The coffee is then tasted and scored on a scale of 1-10 on categories like Fragrance/Aroma, Flavour, Aftertaste, Acidity, Body, Sweetness, Uniformity, and whether or not there are any defects present. There are a total of 100 points available. A score of 80 points or higher means that the coffee is considered ‘Specialty Grade’. This score is linked to the potential price for the coffee.
So, this is where we do things differently. Traditional models of coffee trading have not always been great for coffee farmers. One of the key issues that farmers face is the Coffee Futures Market. The price of most coffee is dictated by some Wolf of Wall Street types snorting cocaine off each others’ Ferraris. Okay, so that’s not strictly true, but the price does change according to what the market dictates – but the market assumes that all coffee is of the same (pretty low) quality.
Essentially, this means that the price that a producer can expect to be paid fluctuates wildly. We’re all pretty much agreed that isn’t fair on farmers, since often this means the ‘value’ of their coffee is less than it cost them to produce. Some organisations, such as Fair Trade seek to redress this by paying a premium on top of the market price. This is pretty good, as it means the producer stands to make a little more (or lose a little less) money. The downside is that the actual amount they will receive is still an unknown. The price still fluctuates with the market.
Our fixed price model means that no matter what the market is doing, the crop is worth the same. We work closely with farmers to ensure that their crop sits in the Specialty market and even pay bonuses if the quality is particularly high. This model means farmers are better able to plan for improvements to their farm systems, which may increase quality or yield.

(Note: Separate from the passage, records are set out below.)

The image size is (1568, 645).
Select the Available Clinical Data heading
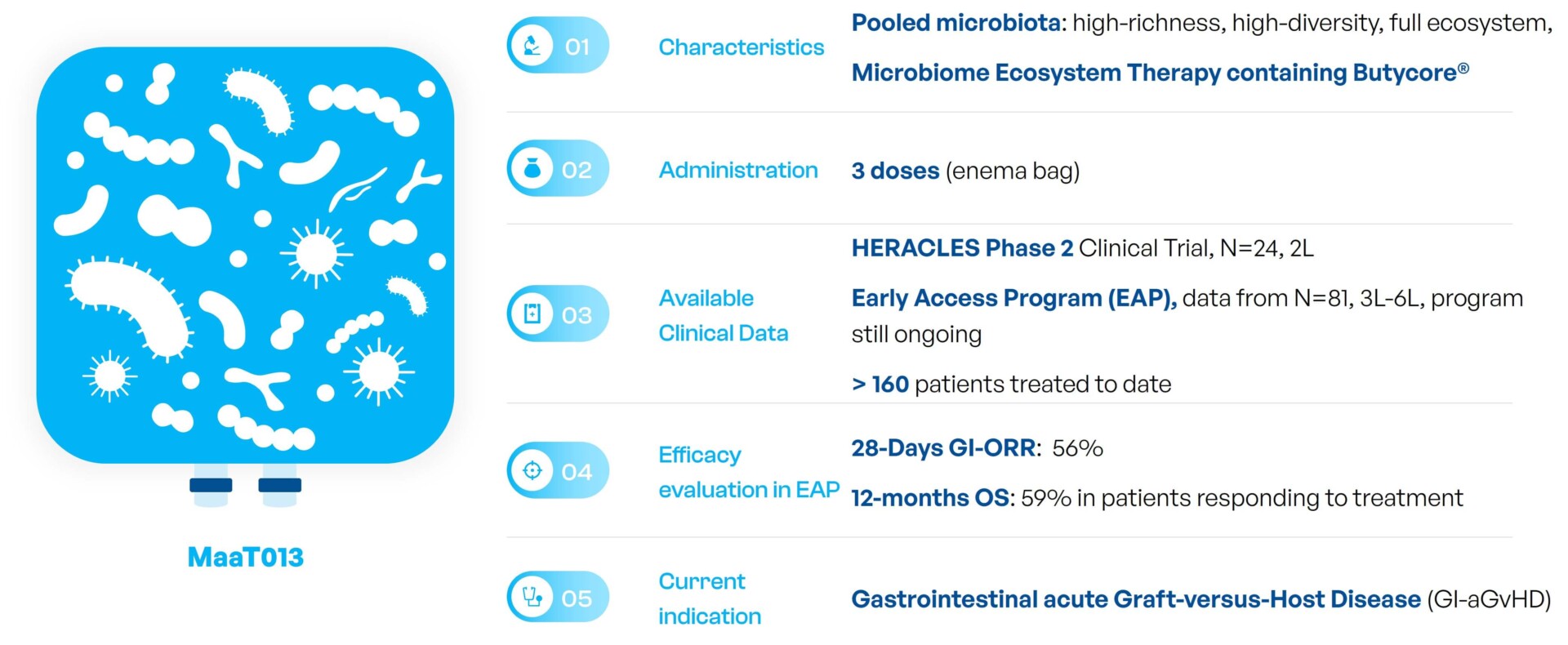[724, 315]
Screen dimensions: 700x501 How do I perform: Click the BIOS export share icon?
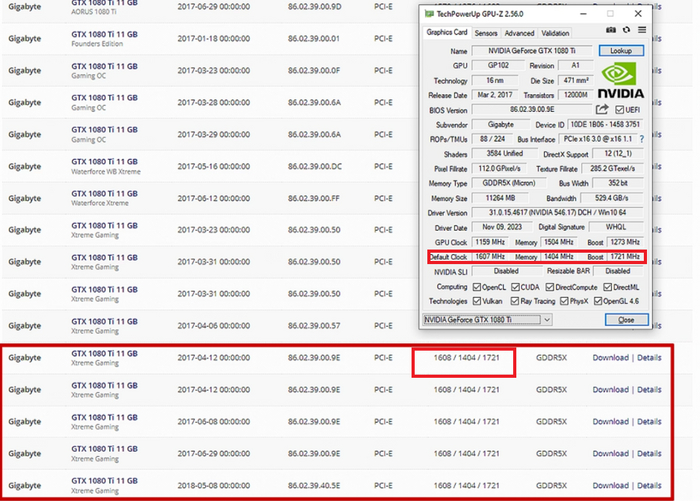coord(602,110)
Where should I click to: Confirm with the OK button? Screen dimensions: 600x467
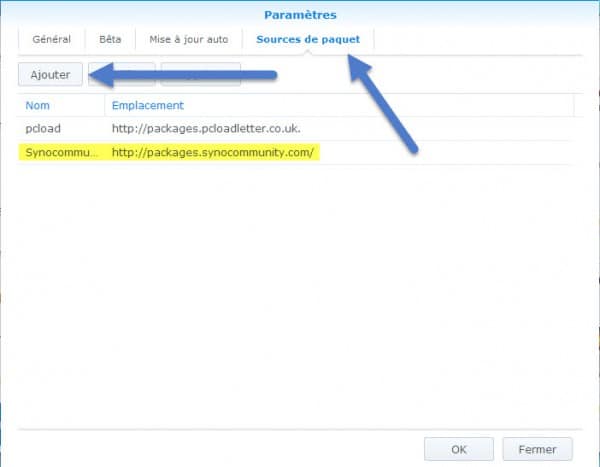point(458,448)
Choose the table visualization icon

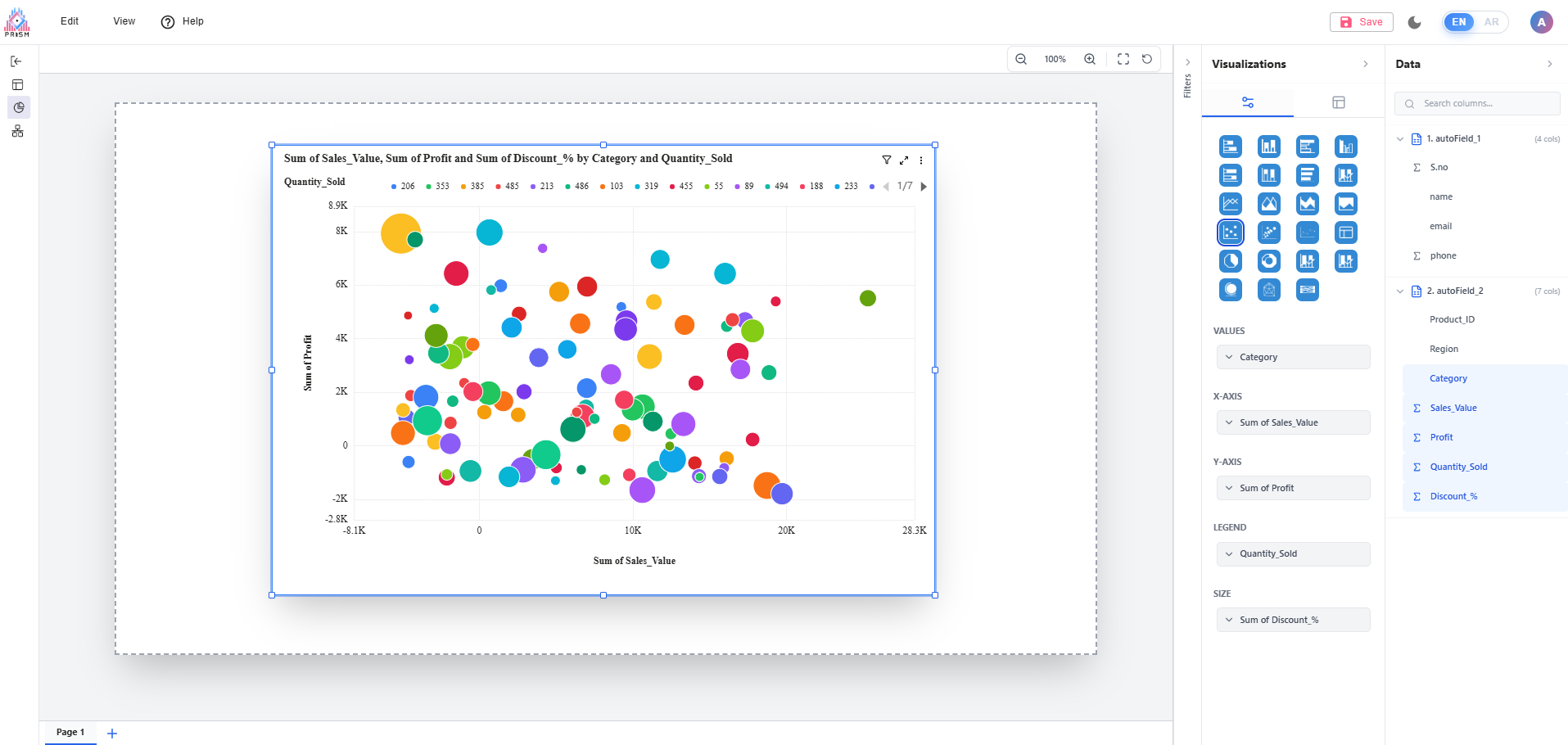click(x=1345, y=233)
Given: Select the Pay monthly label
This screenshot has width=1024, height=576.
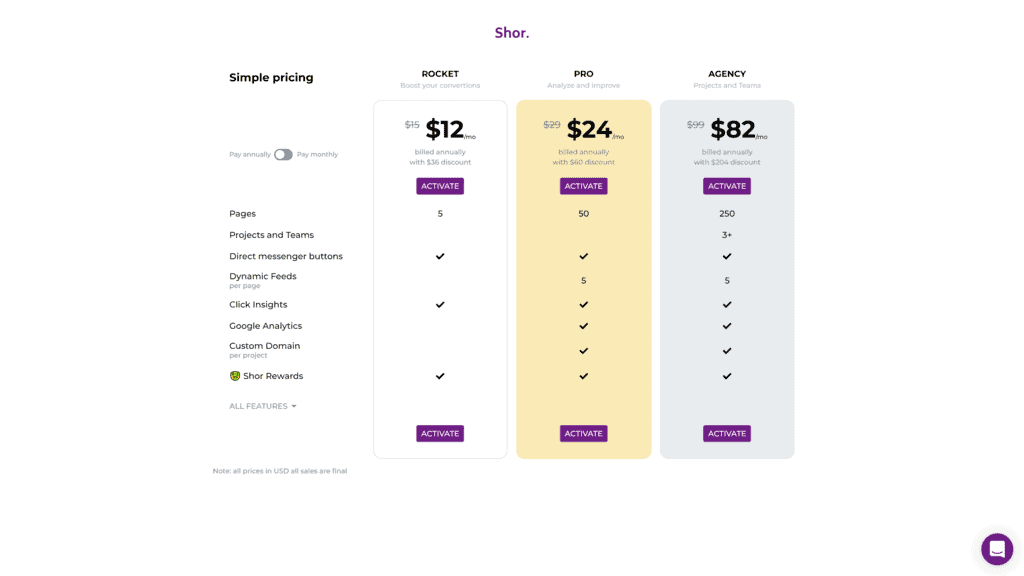Looking at the screenshot, I should coord(317,155).
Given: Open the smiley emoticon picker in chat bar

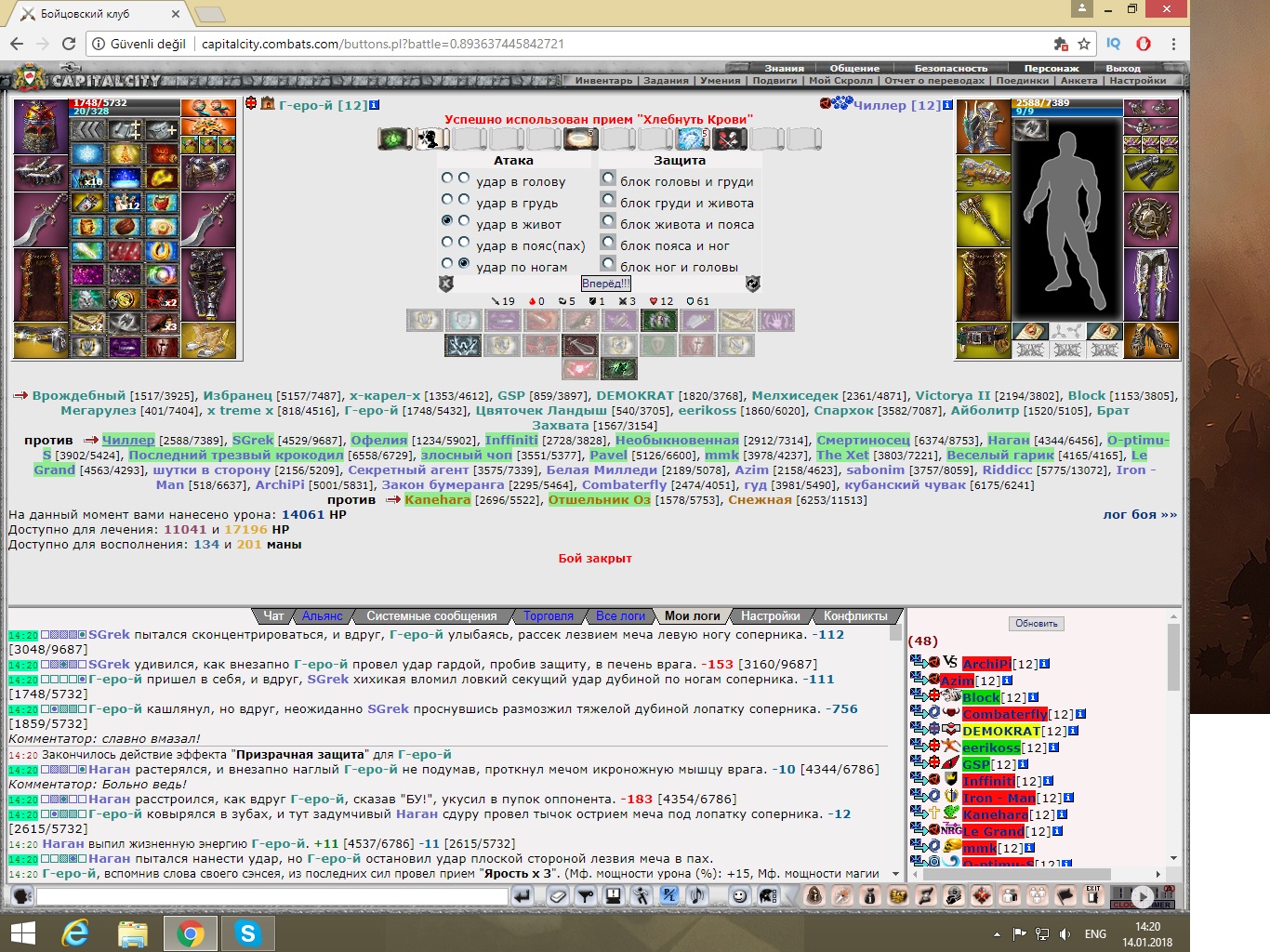Looking at the screenshot, I should click(740, 896).
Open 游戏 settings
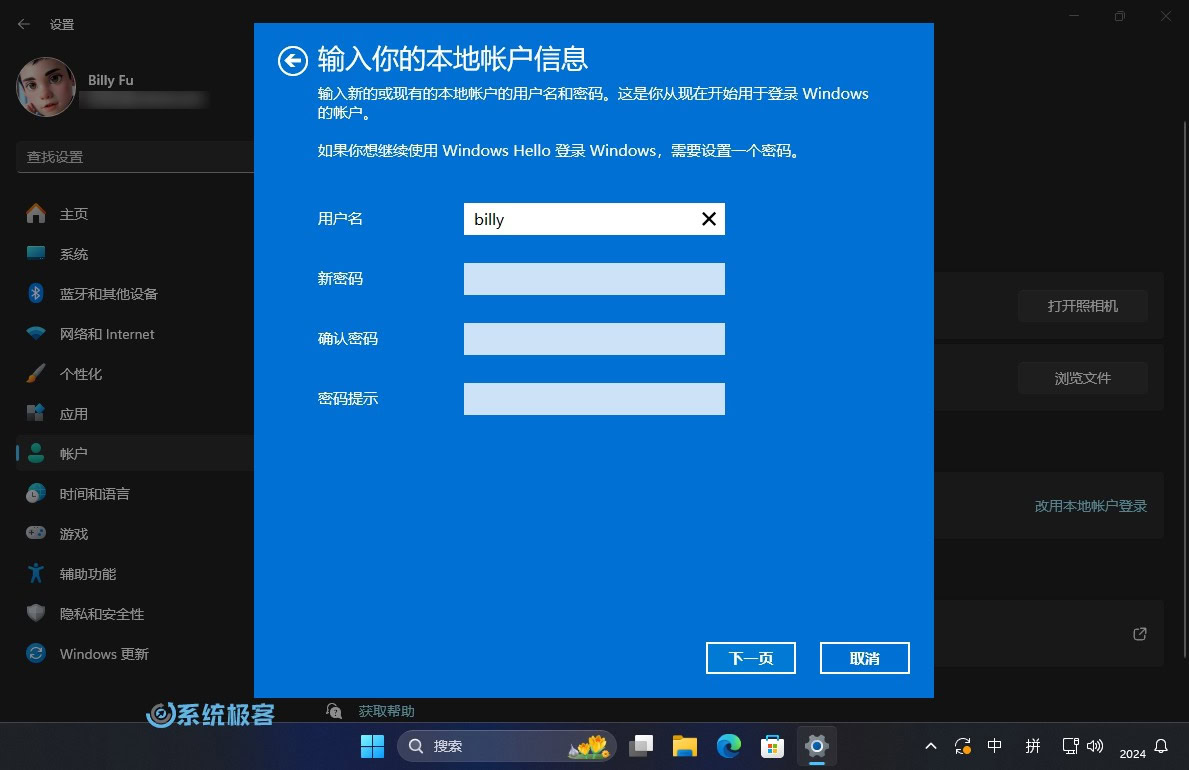 click(72, 533)

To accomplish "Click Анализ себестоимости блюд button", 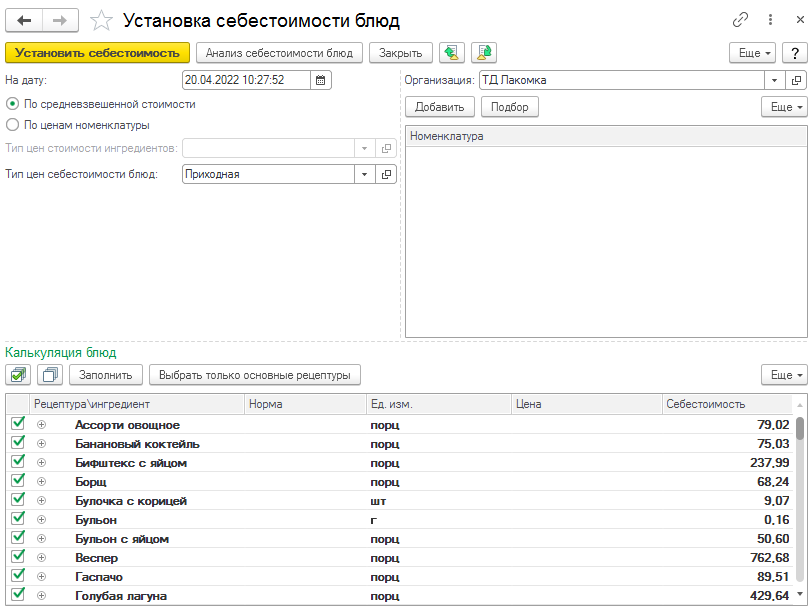I will pyautogui.click(x=279, y=53).

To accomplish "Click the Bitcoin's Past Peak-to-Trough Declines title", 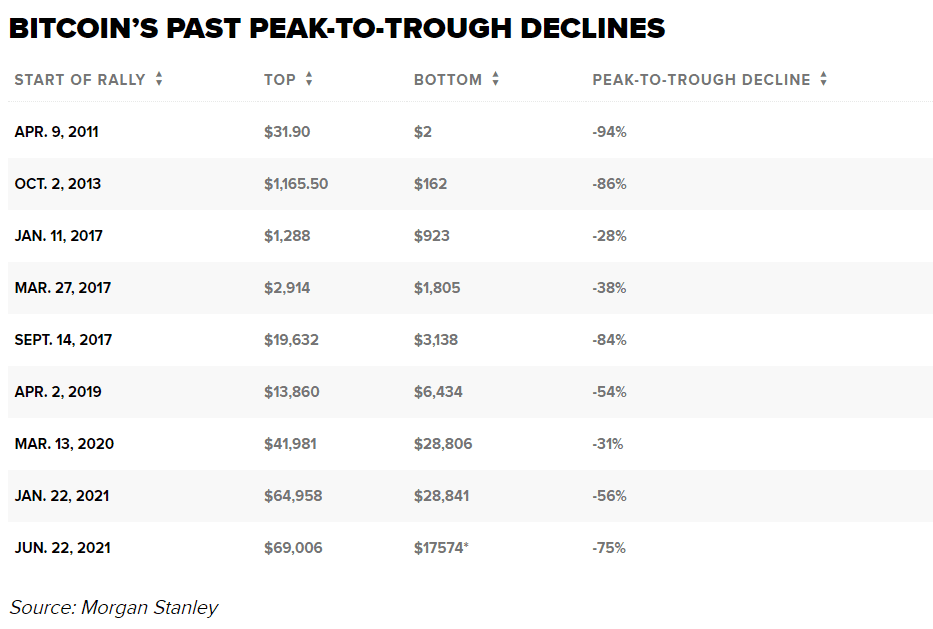I will [337, 27].
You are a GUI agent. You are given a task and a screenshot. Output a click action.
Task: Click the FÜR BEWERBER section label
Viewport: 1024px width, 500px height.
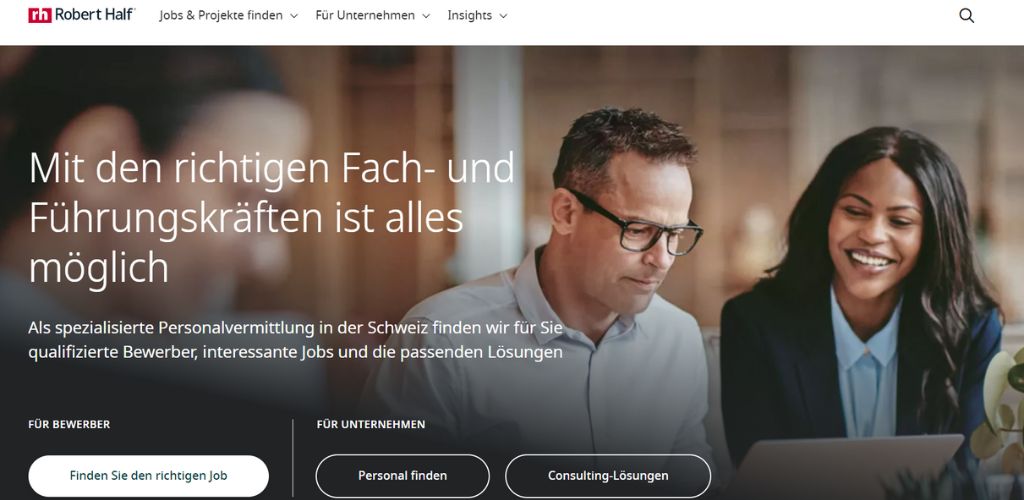69,424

Once that sweet green coffee finally makes it to our HQ, we roast it up a treat in either Betty, our Probat UG-22, or Dee-Dee, our Diedrich IR3. We then go through more cupping to ensure that the quality of the coffee is still high. We’ll also try a few different roasts to ‘dial in’ our preferred roast profile for that coffee.
Roasting exposes green coffee to heat to encourage a series of chemical reactions within the bean. The process allows much of the material in the coffee to become more soluble, making it possible for the coffee to dissolve in water.
Roasting is responsible for the development of much of the flavour in coffee. An ideal roast allows the natural flavours of the coffee to come through, without any ‘roasty’ tastes developing. It’s also important to allow enough development of the roast to ensure there are no green, grassy flavours left hanging around.
You can think of it like cooking a steak. You can’t cook great flavour into a low quality piece of meat. But it’s just as true that no matter how good the meat, if you undercook or overcook it, then it’s not going to live up to its potential. But you if you take great ingredients and cook them to perfection, the results can be spectacular.
The following morning, before any coffee is sent out, we’ll cup samples from each roast to make sure that we’re happy with how every coffee tastes. Once we’re all in agreement, our dispatch team get all the coffee bagged up, boxed up, and shipped out, making sure it arrives fresh to your front door or your favourite café.
Now it’s over to your local barista to make sure that hard work is worthwhile. Specialty baristas will follow strict recipes to bring out the best from the beans again and again. They’ll be controlling grind size, brew time, and coffee-to-water ratio. Alternatively, if you’re brewing at home, that responsibility lies with you. If that sounds a little daunting, don’t worry we’ve got you covered there’ll be some posts to come with the tricks of the trade that we use to get great tasting coffee every time.